The first two demo videos are interesting examples of using StyleCLIP's global directions to guide an image toward a "smiling face" as noted in that paper with smooth interpolation: https://github.com/orpatashnik/StyleCLIP
I had ran a few chaotic experiments with StyleCLIP a few months ago which would work very well with smooth interpolation: https://minimaxir.com/2021/04/styleclip/
The previous approaches learned screen-space-textures for different features and a feature mask to compose them.
Now it seems to actually learn the topology lines of the human face [0], as 3D artists would learn them [1] when they study anatomy. It also uses quad grids and even places the edge loops and poles in similar places.

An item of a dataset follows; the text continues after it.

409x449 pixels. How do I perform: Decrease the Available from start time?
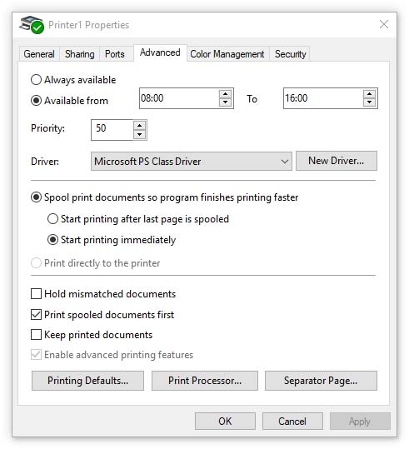pyautogui.click(x=226, y=102)
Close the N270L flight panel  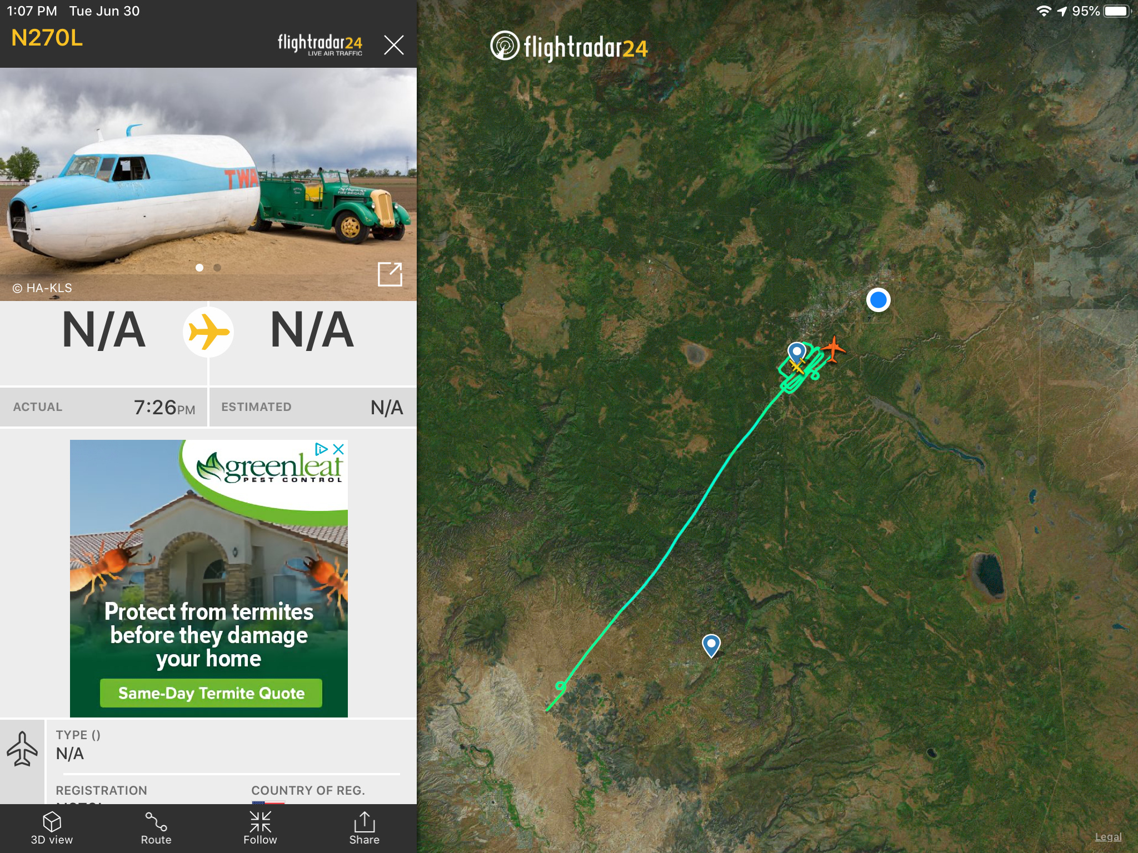click(x=393, y=44)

There are some interesting 2d things our eyes do for 3d. If something is on the ground, half is above the horizon and half is below. Parallax is a 2d phenomenon.
After styleGAN-2 came out, I couldn't image what improvements could be made over it. This work is truly impressive.
The comparisons are illuminative: StyleGAN2's mapping of texture to specific pixel location looks very similar to poorly implemented video-game textures. Perhaps future GAN improvements could come from tricks used in non-AI graphic development.
If ReLU-introduced high frequency components are indeed the culprit, won't using "softened" ReLU (without discontinuity in the derivative at 0) everywhere solve the problem, too?
I wonder if you could make the noise inputs work again by using the same process as for the latent code - generate the noise in the frequency domain, and apply the same shift and careful downsampling. If you apply the same shift to the noise as to the latent code, then maybe the whole thing will still be equivariant? In other words, it seems like the problem with the per-pixel noise inputs is that they stay stationary while the latent is shifted, so just shift them also!
I wonder if there are learnings from this that could be transposed into the 1-D domain for audio; as far as I know, aliasing is a frequent challenge when using deep learning methods for audio (e.g. simulating non-linear circuits for guitar amps).
You can see what they're saying about the fixed in place features with the beards in the first video, but StyleGAN gets the teeth symmetry right whereas this work seems to have trouble with it. Why don't the teeth in the StyleGAN slide around like the beard does?
That's likely the GANSpace/SeFa part of the manipulation.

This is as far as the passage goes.